§ **INSTRUCTIONS TO FOLLOW**: Starting at the line that contains "Registrarse (1439, 19)" and ending at the last line of the data, turn each line into a string in a JSON list, one string per line. Leave out blank lines and the pictures.

§ **ENTRIES PROVIDED**:
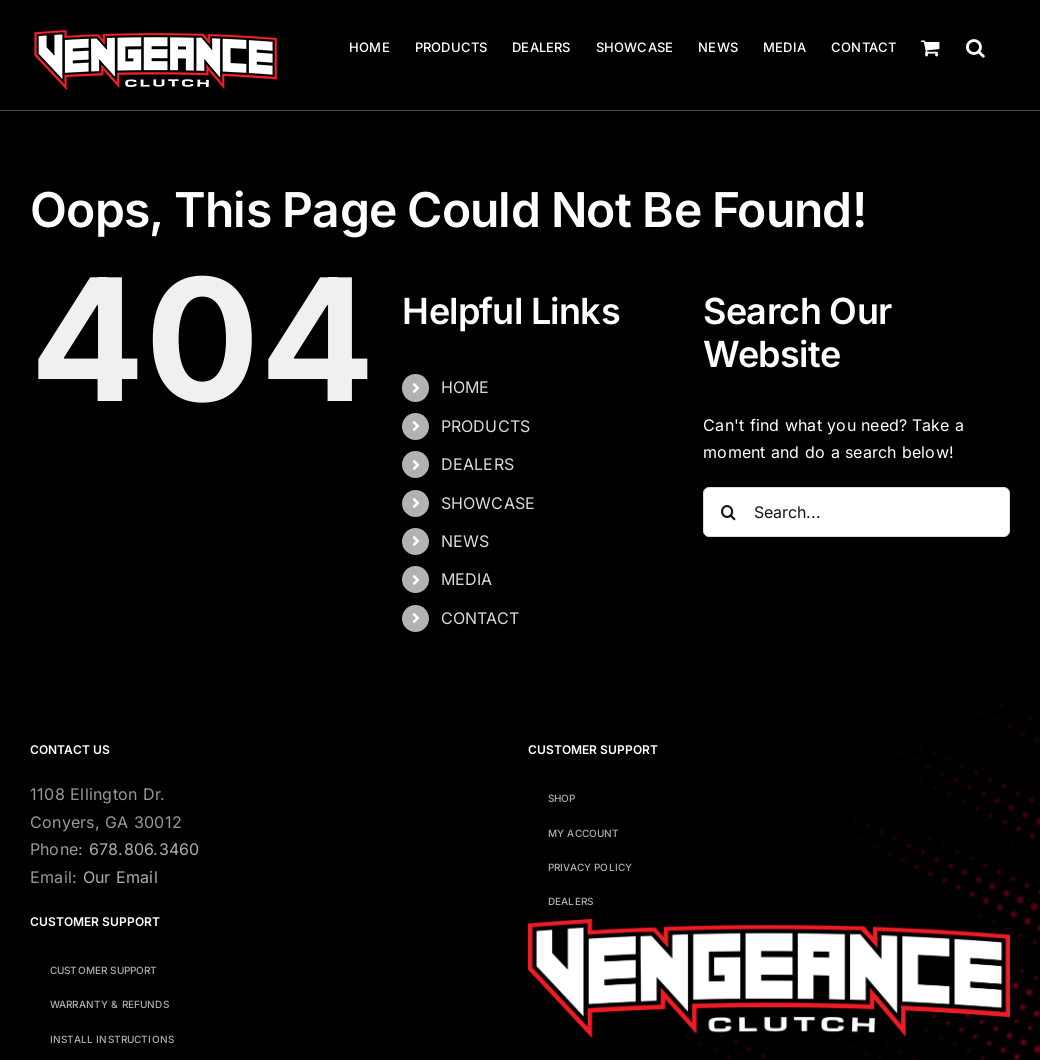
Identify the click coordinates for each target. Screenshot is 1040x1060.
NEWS (465, 541)
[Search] (728, 512)
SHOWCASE (488, 503)
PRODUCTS (486, 426)
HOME (465, 387)
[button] (975, 47)
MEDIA (467, 579)
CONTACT (480, 618)
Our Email (120, 877)
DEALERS (478, 464)
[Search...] (856, 512)
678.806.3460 (144, 849)
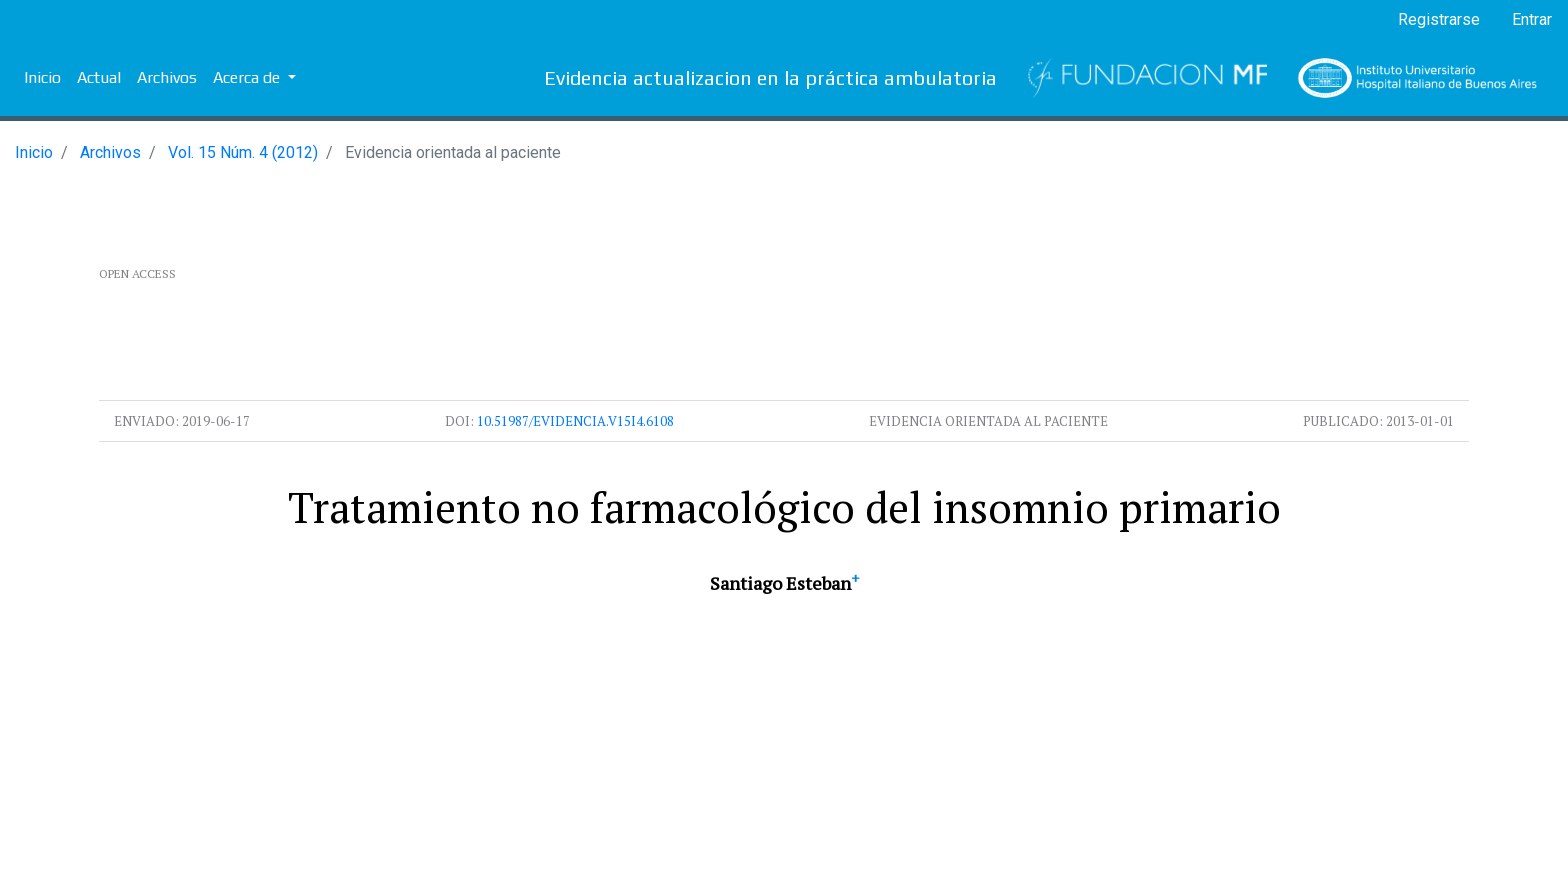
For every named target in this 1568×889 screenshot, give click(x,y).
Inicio (42, 77)
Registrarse (1439, 19)
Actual (99, 77)
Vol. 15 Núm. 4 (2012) (243, 152)
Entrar (1532, 19)
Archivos (167, 77)
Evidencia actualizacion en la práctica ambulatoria (770, 77)
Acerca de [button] (248, 77)
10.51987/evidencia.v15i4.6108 (575, 421)
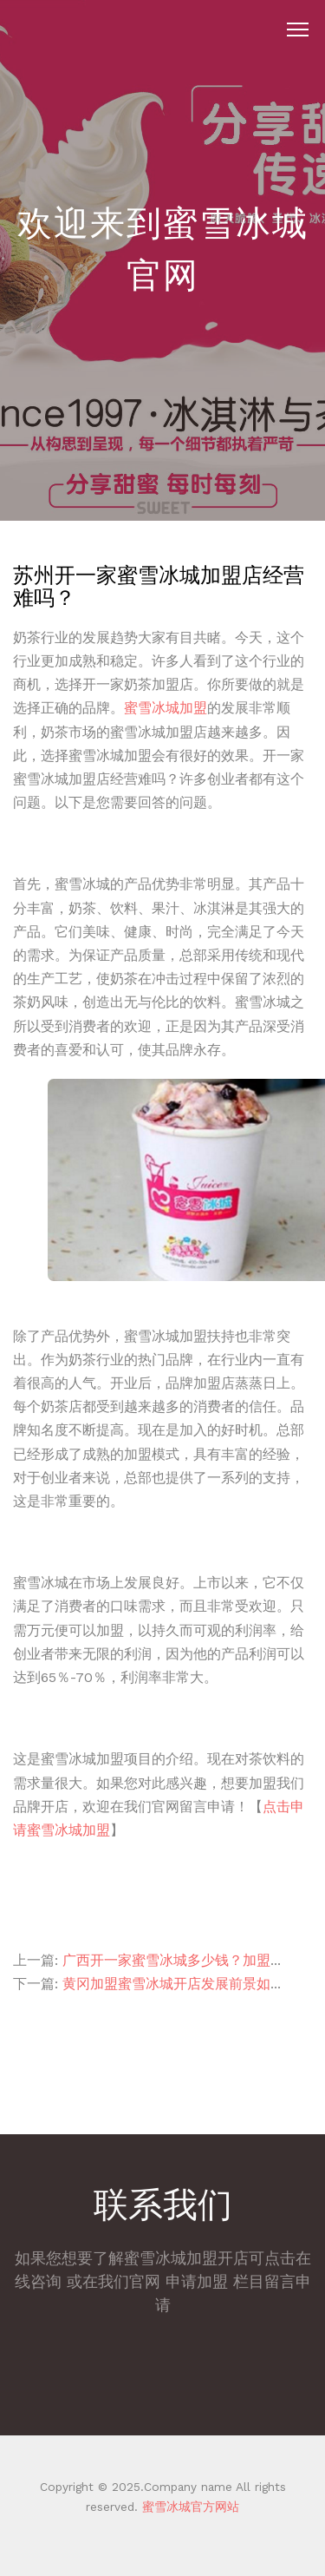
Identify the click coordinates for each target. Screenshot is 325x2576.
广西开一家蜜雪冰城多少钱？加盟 (166, 1960)
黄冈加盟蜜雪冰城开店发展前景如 (166, 1983)
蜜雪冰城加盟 (165, 708)
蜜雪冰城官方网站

§ **SOLUTION FOR THIS PROBLEM**:
[
  "Registrarse (1439, 19)",
  "Actual (99, 77)",
  "Vol. 15 Núm. 4 (2012) (243, 152)",
  "Entrar (1532, 19)",
  "Archivos (167, 77)",
  "Evidencia actualizacion en la práctica ambulatoria (770, 77)",
  "Acerca de [button] (248, 77)",
  "10.51987/evidencia.v15i4.6108 (575, 421)",
  "Identify the click coordinates for each target. Screenshot is 325x2576.",
  "广西开一家蜜雪冰城多少钱？加盟 (166, 1960)",
  "黄冈加盟蜜雪冰城开店发展前景如 (166, 1983)",
  "蜜雪冰城加盟 (165, 708)",
  "蜜雪冰城官方网站"
]